[BEGIN]

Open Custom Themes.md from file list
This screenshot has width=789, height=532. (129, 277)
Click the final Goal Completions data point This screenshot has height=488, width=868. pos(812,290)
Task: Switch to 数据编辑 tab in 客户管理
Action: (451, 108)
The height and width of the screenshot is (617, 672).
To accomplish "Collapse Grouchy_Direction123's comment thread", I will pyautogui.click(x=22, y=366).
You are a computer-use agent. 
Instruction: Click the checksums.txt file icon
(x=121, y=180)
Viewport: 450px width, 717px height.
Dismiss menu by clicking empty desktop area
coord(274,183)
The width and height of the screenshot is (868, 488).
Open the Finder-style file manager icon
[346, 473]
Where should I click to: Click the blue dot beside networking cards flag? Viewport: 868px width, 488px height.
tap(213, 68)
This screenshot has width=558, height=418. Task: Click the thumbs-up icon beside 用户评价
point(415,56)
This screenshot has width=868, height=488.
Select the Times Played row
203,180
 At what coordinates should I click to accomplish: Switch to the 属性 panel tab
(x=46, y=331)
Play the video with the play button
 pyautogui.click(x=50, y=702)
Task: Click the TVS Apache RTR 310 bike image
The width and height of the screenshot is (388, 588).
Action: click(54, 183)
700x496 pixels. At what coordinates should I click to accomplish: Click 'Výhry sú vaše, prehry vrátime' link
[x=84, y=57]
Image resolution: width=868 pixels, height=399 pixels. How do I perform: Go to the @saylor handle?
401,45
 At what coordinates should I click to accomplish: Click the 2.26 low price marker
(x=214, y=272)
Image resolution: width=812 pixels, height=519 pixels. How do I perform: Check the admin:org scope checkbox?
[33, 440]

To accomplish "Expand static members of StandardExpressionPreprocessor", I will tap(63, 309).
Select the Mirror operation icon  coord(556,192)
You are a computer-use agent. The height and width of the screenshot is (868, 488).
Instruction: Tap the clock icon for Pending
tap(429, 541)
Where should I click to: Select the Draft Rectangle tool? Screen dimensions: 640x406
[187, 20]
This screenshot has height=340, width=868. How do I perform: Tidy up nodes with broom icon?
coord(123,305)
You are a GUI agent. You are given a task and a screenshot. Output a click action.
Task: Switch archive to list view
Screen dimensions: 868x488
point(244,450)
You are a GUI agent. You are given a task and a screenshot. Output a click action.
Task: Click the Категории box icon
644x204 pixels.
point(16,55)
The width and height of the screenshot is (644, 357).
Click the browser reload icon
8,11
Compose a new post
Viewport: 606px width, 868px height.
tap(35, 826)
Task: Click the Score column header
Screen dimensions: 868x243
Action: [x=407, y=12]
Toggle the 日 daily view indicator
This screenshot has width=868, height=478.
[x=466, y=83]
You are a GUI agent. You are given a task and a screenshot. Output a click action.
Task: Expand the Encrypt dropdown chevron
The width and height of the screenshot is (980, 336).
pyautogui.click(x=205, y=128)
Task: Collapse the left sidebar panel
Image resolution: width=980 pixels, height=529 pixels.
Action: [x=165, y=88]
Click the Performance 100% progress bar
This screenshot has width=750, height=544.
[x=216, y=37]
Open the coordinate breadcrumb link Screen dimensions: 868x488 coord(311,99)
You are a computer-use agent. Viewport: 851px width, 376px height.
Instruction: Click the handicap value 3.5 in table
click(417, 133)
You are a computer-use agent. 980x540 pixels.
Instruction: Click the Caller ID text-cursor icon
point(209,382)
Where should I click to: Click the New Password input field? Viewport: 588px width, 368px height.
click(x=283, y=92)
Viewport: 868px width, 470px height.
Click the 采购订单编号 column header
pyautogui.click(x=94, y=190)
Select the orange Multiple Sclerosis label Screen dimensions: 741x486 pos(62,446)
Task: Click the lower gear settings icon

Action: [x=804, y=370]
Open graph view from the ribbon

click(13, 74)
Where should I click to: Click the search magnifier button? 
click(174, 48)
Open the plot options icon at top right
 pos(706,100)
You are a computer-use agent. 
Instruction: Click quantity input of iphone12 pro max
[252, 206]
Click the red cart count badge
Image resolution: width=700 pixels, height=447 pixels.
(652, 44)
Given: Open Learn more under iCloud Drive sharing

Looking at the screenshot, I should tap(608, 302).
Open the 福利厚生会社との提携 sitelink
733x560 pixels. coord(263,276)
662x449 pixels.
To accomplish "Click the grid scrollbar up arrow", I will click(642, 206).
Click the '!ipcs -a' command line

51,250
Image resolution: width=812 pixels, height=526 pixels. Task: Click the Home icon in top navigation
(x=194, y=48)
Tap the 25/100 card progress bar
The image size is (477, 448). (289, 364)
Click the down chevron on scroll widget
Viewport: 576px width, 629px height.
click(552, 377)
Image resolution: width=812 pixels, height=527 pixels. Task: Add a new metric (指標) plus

[END]

Task instructions
Please gather every line from the entries above that contains the word "will".

Problem solution
To accomplish "Collapse Grouchy_Direction123's comment thread", I will pyautogui.click(x=22, y=366).
To accomplish "Expand static members of StandardExpressionPreprocessor", I will tap(63, 309).
To accomplish "Click the grid scrollbar up arrow", I will click(642, 206).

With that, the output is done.